To further get these into our heads, we did numerous exercises. Some were of the fill-in-the-blank variety, while others involved a little imagination. It was, for example, my task to come up with some sentences comparing Bush and Putin.
While I like exercises that involve coming up with actual sentences, this one did not please me much. I have a low opinion of both leaders and have made no effort to keep track of many details about them.
Consequently, my comparisons indicated that:
I don't know whether Bush is worse than Putin;
I don't know whether Putin is taller than Bush (I have now been informed that Bush is the taller of the two, but can't say why I might care);
I don't know whether Bush gets up earlier than Putin;
I don't know whether Putin is better dressed than Bush.
Had it been a homework assignment, I might have researched which one is richer, older, uglier, or has more children. With recourse to the dictionary, I daresay I might have said that Bush is more incoherent than Putin, since I have never heard anyone complain that Putin can't speak his own language.
I felt mildly aggrieved that I had not drawn something easier like the Mercedes-Škoda comparison, the car-airplane comparison, or even the man-woman comparison, although I was relieved not to have the Mt Everest-Snežka comparison.
I was, incidentally, stunned to discover that not only did our teacher imagine we might know how tall Mt Everest is, but that members of the class were able to recite the exact number of meters! Why anyone except a mountaineer or topographer would need or want to know this is beyond my comprehension. I realize that some people expect one to know the approximate population of various cities, which is also entirely outside my area of expertise, but there is at least some use in knowing that. Personally, I'm content to say that Pittsburgh is smaller than New York but larger than a village. If I ever have a genuine need to know, I daresay I could look in an atlas and learn whether it has 50 thousand or 50 million inhabitants.
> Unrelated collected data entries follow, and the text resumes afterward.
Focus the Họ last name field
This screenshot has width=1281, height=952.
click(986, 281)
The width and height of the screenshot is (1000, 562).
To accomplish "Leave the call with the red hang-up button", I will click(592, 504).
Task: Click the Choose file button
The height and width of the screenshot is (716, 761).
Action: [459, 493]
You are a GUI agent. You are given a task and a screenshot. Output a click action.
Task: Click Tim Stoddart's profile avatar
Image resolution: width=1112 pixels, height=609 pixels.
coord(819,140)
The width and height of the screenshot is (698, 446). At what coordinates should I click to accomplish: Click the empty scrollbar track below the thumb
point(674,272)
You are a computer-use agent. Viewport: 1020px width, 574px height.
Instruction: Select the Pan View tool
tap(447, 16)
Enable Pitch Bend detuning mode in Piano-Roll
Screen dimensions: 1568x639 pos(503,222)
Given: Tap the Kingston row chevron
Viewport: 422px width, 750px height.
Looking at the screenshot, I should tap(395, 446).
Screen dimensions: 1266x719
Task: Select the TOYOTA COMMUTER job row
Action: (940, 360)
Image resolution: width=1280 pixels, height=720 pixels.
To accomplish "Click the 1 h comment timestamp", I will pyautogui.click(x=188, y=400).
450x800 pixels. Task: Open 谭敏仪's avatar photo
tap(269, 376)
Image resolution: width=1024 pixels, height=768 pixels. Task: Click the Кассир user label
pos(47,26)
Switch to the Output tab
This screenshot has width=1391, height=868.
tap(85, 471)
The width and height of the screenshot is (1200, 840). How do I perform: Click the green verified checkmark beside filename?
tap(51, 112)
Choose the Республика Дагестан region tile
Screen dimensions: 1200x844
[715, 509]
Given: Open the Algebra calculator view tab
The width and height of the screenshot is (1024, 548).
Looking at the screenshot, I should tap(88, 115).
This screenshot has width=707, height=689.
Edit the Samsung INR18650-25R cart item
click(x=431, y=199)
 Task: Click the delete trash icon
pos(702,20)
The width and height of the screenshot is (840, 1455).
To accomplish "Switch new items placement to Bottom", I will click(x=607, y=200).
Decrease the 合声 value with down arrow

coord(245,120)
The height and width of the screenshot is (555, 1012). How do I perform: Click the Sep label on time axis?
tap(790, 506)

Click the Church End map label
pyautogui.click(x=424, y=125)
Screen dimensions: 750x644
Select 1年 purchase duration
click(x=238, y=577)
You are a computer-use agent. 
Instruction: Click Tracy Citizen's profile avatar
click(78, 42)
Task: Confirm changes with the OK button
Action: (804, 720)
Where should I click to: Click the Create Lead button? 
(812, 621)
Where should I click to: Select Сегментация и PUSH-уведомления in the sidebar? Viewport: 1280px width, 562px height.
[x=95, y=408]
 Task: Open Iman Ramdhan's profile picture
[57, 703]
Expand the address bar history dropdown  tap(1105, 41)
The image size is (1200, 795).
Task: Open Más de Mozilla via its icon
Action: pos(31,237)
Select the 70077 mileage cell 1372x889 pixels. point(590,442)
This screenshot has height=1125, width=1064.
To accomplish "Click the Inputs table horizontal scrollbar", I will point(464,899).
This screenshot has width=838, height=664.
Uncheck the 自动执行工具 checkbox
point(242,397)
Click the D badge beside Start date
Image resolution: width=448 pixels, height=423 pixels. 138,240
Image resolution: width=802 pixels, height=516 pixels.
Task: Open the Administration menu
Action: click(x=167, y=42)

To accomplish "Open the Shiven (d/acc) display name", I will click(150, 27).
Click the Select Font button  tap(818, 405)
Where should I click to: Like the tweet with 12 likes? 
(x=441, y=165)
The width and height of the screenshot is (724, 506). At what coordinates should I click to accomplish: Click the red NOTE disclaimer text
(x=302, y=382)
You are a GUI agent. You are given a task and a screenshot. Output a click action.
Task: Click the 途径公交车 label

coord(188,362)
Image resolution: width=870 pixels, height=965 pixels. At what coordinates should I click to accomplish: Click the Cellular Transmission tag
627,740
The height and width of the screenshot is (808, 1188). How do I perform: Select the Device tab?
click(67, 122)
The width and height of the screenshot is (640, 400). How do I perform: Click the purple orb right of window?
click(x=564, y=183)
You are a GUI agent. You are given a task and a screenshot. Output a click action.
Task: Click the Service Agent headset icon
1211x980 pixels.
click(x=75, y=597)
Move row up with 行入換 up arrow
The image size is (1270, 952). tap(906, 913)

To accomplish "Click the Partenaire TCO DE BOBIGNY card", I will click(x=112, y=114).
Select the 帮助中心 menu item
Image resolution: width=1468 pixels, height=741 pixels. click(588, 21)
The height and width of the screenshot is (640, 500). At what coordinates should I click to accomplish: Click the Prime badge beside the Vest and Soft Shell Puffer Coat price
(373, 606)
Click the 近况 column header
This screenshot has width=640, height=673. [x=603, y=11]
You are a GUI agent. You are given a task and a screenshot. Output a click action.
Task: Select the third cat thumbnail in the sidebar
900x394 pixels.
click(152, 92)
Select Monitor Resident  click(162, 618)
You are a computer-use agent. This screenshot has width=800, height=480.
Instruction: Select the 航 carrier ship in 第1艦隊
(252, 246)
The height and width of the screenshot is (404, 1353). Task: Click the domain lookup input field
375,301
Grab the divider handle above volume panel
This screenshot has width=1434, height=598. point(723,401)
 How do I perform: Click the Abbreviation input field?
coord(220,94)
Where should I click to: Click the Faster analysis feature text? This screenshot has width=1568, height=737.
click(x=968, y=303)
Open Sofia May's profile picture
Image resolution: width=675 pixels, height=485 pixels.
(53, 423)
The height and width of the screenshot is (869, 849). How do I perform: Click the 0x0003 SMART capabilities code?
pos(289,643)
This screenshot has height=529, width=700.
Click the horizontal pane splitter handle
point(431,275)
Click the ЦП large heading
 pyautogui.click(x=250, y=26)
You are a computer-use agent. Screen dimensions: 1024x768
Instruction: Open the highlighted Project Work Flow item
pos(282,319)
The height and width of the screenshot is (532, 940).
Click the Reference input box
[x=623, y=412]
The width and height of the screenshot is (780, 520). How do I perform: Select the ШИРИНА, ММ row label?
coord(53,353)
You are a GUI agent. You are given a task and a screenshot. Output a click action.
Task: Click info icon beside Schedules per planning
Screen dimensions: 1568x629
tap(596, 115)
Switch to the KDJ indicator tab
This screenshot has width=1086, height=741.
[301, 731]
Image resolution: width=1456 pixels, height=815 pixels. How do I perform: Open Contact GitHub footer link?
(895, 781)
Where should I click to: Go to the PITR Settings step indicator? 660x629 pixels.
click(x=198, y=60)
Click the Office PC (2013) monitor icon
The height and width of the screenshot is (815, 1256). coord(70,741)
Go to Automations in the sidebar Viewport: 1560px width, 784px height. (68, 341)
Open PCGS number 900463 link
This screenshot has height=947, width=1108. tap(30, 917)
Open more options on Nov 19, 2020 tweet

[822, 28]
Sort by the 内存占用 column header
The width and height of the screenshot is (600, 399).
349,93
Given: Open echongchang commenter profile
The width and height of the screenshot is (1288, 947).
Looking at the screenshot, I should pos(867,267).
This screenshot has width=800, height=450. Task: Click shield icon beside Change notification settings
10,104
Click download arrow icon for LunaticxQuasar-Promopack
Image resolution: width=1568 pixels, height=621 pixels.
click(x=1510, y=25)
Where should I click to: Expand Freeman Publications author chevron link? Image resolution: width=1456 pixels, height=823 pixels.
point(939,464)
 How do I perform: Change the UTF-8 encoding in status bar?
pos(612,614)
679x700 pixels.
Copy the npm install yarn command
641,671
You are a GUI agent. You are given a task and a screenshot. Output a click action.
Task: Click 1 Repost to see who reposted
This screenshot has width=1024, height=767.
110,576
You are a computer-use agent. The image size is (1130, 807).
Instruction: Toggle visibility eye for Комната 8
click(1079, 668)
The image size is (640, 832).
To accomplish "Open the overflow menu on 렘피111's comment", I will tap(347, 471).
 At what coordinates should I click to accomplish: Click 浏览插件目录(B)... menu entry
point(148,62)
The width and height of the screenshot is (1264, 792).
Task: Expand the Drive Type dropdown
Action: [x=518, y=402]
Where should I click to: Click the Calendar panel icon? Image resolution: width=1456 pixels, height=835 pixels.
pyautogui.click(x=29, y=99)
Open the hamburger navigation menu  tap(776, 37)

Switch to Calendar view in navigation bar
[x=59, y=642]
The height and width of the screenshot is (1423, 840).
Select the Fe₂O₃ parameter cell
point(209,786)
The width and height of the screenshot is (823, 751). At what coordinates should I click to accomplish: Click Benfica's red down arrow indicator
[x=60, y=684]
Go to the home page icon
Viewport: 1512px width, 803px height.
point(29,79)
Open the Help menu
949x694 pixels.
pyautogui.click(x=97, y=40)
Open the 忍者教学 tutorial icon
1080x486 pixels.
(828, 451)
My next exercise in creative comparison was to state whether I preferred film or theater, and why. Again, I stared at my slip of paper in dismay. As a former student of theater and film, I don't know that it behooves me to express a preference for one or the other. There are certainly things one could come up with to say if given sufficient leisure. I could, for example, have said that I prefer theater because if the play is bad I can disrupt it by yelling "Boo!" and throwing fruit, and for that matter by running onto the stage and assaulting the actors. I could also have said that I prefer film because it is more socially acceptable to spend an entire movie locked in passionate embrace with one's companion, and to munch popcorn when not exchanging saliva with said companion. However, these were not really things I felt prepared to say in class on two minutes' notice. I indicated that while in actuality I did not care to state a preference, for the purpose of the exercise film is preferable because one can go at more times of day. This is, of course, a revoltingly bland response. But what can a person do?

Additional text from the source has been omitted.